SET OF TASKS
(1) Answer these questions from the article on Wealthsimple's funding round, one line each:
(a) What valuation did the new financing give Wealthsimple?
(b) In what year did Wealthsimple begin as an online investment manager?
(c) What kind of app is Wealthsimple Cash?
(2) Name every celebrity the article on Wealthsimple's funding round lists as an investor.

SELECTED PASSAGE
* * * * * * * * *

A Wealthsimple Trade app icon is shown on a smartphone on Tuesday, Dec. 15, 2020. THE CANADIAN PRESS/Jesse Johnston

A Wealthsimple Trade app icon is shown on a smartphone on Tuesday, Dec. 15, 2020. THE CANADIAN PRESS/Jesse Johnston

Drake, Ryan Reynolds among latest Wealthsimple backers in $750 million funding round

Wealthsimple began as an online investment manager in 2014

A new financing deal involving plenty of star power and venture capital investors has pushed Wealthsimple’s valuation to $5 billion and has its CEO anxious to build the brand even further.

The Toronto-based financial services business announced Monday that it has raised $750 million from six celebrities and more than 15 venture capital investment firms including Meritech, Greylock, Dragoneer and iNovia.

The star-studded list of investors includes rapper Drake, actors Ryan Reynolds and Michael J. Fox, NBA players Kelly Olynyk and Dwight Powell and NHL all-star Patrick Marleau.

“It’s incredibly exciting and feels great, but I am notoriously a bad person at celebrating things, so I’m already thinking about what’s next and where we have got to go,” Wealthsimple co-founder and CEO Mike Katchen said hours after announcing the financing.

He plans to use the new cash to expand Wealthsimple’s market position, build out its offering of products and grow its team.

Wealthsimple, which began as an online investment manager in 2014, has grown to add Wealthsimple Trade, a commission-free stock trading platform, and Wealthsimple Crypto, which allows users to buy, sell and hold cryptocurrency assets.

It also launched Wealthsimple Cash, a peer-to-peer money transfer app, earlier this year and offers automated investing, saving and tax filing products.

“We are really trying to become the full-service financial partner, the primary financial relationship in our clients lives,” Katchen said.

“We’ve come a long way and we’re offering a pretty big breadth of services to get there, but we have still got a long way to go to the services we offer.”

Part of that long way to go, he said, will include broadening Wealthsimple’s suite of services again and exploring how its current offerings can provide even more value to customers.

Katchen admitted that he has his eye on an initial public offering, too.

He feels it’s the best way to build a lasting brand, but said “it’s just a question of timing.”

“We want to focus on executing our plan and many of those short-term questions that get introduced when you’re going public can be a distraction,” he said.

“We’re just not going to deal with that for the time being, but it is for sure in the plan still.”

For now, Katchen has big decisions to make around deploying his new war chest and a pandemic still to navigate.

While many businesses have struggled during the crisis and had to turn to layoffs, closures and even bankruptcies, the pandemic boosted Wealthsimple.

Katchen noticed people increasing the attention they paid to their finances and many were able to save larger-than-expected amounts of cash they wanted to invest or collect compounded interest on.

He said it sparked “unprecedented” levels of activity in Wealthsimple’s trading and cryptocurrency businesses.

“I never would have guessed that COVID would have this remarkable tailwind for the investment industry,” Katchen said.

To address those demands, the company scaled as much as it could, while also trying to educate consumers about financial tools.

Education has long been a cornerstone for Wealthsimple, which has marketed itself as an easy-to-understand investment company operating a website peppered with explainers for investing newcomers.

* * * * * * * * *

EXTRACTED DATA
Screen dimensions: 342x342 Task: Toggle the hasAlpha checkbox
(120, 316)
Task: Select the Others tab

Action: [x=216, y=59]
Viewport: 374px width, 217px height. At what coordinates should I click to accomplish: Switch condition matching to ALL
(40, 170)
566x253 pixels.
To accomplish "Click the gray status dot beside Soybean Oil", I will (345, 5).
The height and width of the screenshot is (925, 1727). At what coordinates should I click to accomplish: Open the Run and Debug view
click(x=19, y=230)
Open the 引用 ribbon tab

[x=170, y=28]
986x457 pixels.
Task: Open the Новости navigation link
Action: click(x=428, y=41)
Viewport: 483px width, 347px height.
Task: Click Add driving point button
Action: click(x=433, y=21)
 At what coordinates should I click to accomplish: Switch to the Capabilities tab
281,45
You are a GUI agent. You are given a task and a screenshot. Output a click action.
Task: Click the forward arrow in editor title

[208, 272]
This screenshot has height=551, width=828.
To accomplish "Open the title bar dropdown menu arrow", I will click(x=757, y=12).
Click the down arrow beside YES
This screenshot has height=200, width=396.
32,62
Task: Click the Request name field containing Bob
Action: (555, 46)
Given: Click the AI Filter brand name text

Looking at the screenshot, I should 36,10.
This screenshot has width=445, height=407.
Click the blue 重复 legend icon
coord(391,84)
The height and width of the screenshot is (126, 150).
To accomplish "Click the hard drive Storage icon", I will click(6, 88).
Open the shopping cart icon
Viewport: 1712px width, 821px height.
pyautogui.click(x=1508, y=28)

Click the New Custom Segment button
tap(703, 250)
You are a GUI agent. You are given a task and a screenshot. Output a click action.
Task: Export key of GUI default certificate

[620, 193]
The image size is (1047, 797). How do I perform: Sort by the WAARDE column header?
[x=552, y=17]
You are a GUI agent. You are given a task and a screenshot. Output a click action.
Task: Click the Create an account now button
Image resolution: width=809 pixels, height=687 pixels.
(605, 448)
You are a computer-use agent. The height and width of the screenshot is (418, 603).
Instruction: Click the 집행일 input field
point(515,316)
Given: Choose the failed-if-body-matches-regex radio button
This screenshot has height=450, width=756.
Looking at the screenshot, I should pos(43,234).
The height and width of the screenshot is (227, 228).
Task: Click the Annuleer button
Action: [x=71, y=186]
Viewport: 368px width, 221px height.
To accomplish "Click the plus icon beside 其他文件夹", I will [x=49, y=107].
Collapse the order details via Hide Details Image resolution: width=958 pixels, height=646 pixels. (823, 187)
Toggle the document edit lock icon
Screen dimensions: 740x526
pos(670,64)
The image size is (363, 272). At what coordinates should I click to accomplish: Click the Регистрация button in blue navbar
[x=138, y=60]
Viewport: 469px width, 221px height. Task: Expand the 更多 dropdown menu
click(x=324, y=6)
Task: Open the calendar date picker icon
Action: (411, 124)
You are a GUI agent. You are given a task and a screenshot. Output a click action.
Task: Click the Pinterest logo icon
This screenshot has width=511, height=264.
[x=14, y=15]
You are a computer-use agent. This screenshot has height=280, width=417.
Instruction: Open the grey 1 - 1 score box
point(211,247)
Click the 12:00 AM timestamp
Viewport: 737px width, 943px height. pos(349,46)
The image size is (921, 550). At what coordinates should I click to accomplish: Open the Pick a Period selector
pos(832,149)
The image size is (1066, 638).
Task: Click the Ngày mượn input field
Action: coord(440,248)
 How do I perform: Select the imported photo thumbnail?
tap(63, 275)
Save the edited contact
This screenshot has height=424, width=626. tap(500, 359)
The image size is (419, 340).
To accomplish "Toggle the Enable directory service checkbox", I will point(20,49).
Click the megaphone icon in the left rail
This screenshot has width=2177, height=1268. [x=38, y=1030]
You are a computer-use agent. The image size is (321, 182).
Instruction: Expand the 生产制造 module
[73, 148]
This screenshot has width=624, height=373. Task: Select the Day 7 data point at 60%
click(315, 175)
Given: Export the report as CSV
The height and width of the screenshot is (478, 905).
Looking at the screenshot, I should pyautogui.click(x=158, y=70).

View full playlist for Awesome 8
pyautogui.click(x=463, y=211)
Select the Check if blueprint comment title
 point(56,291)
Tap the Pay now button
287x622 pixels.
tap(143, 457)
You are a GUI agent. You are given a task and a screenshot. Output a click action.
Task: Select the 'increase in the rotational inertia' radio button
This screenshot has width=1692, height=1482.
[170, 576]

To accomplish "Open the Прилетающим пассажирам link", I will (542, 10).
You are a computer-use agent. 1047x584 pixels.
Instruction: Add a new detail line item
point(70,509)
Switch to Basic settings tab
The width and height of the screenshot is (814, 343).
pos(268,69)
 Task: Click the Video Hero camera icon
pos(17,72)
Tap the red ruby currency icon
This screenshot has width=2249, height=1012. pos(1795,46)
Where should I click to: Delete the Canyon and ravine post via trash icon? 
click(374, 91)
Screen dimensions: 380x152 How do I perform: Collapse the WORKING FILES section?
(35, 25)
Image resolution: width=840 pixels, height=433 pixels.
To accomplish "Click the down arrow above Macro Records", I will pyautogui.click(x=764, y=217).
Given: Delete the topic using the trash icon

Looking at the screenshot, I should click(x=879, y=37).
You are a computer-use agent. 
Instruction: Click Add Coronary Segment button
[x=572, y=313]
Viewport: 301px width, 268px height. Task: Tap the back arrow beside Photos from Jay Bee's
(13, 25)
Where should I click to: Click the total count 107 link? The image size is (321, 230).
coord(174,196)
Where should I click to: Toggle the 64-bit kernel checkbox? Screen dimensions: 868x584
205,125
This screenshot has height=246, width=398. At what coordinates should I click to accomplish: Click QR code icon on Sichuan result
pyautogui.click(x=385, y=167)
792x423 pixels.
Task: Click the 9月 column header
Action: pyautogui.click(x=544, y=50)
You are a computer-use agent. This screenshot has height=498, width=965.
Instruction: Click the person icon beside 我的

* * * * * * * * *

RESPONSES TO THE EXERCISE
(1)
(a) $5 billion
(b) 2014
(c) A peer-to-peer money transfer app

(2) Drake, Ryan Reynolds, Michael J. Fox, Kelly Olynyk, Dwight Powell, Patrick Marleau